What can you do once the Gamma MCP is connected to Claude Code?
With Gamma connected, Claude Code can:
- Create decks: generate a new Gamma presentation from structured content, such as a changelog, sprint summary, or architecture doc, without opening a browser
- List decks: browse existing presentations in your Gamma workspace to find the right deck before querying or updating it
- Read deck content: retrieve the content and structure of an existing presentation so an agent can summarize, extend, or cross-reference it
- Update decks: modify an existing deck with new content when source data changes, such as appending a new slide when a new incident closes
- Cross-reference content: combine Gamma deck data with other connected tools, such as pulling this week's closed GitHub issues and generating a release summary deck from them
Why use Merge Agent Handler vs. a self-hosted Gamma MCP server?
You can build a self-hosted MCP server that calls the Gamma API directly.

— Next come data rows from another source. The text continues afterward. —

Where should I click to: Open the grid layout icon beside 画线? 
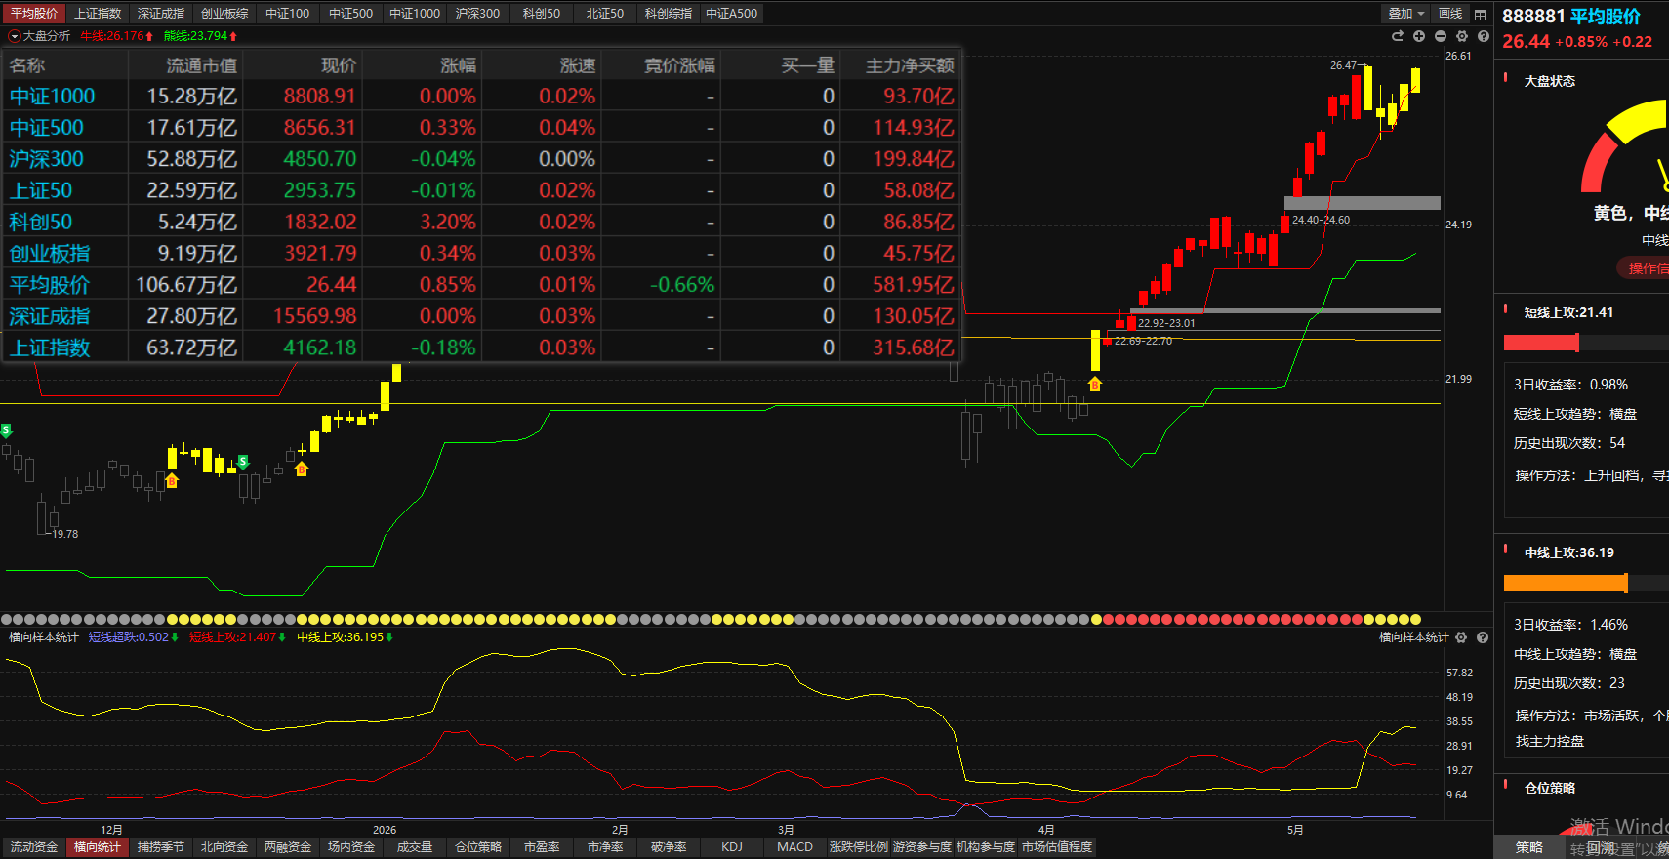tap(1480, 14)
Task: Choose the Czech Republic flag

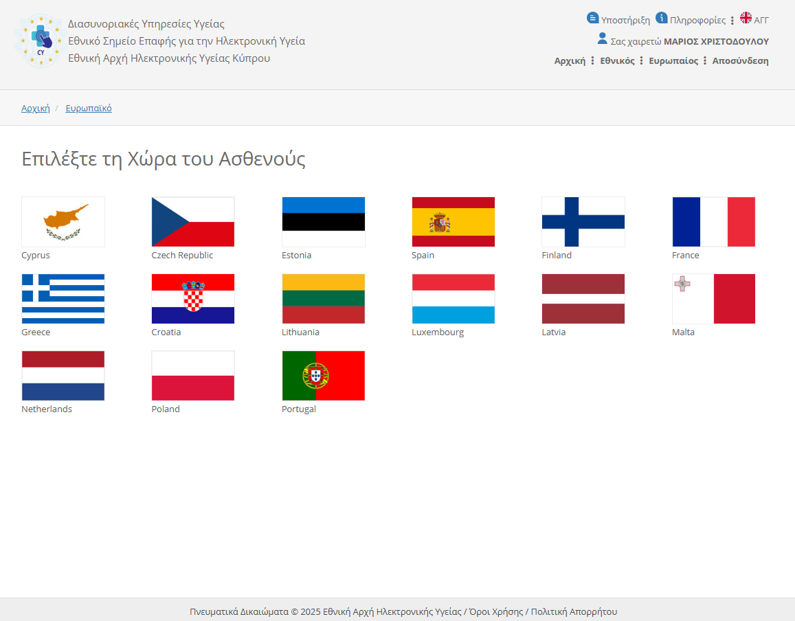Action: (x=193, y=222)

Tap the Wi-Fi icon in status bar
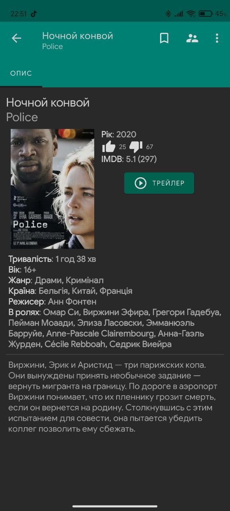pyautogui.click(x=191, y=14)
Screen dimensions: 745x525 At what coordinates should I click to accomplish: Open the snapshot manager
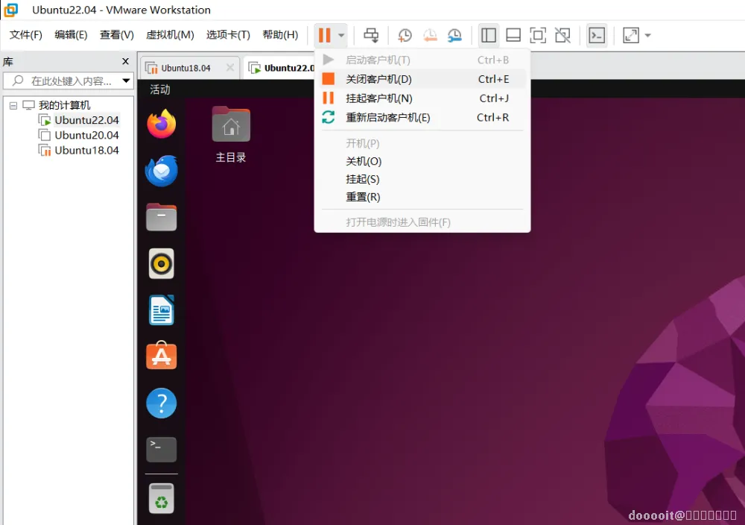pyautogui.click(x=454, y=35)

For a solo developer generating decks from their own workspace, the setup is straightforward: get an API key, write tool schemas for the operations you need, and wire it to Claude Code.
The problems emerge when multiple people need access or when the decks contain sensitive content.
A self-hosted setup gives your agent credentials that carry access to everything in the workspace, not just the specific decks you intend to expose. There are no tool-level controls to limit an agent to read-only access or prevent it from creating decks outside the intended scope.
At team scale, credential management adds overhead. Each developer either shares API credentials (a security risk) or manages their own configuration (a maintenance burden). There is no central log of which agent created or modified which deck, and no clean way to revoke one agent's access without rotating credentials for everyone.
Merge Agent Handler adds a control layer at the tool level.
You define exactly which Gamma tools each Tool Pack exposes, so a read-only summarization agent never gets access to deck creation or deletion tools. And each Registered User has isolated credentials and a separate audit trail.
Why connect Gamma to Claude Code?
Gamma is where a lot of internal communication gets finalized: product updates, technical proposals, launch readouts, engineering retrospectives. The content for all of those already exists in code, tickets, and logs. The gap is moving it from the terminal into a shareable deck, which currently requires a browser and manual formatting.
Connecting Gamma via MCP closes that gap.
A developer can ask Claude Code to pull the last sprint's closed Jira tickets, group them by theme, and create a Gamma retrospective deck with one slide per theme; a release manager can ask Claude Code to read the changelog since the last tag, identify breaking changes, and generate a structured deck for the API consumers call, and the list of examples goes on.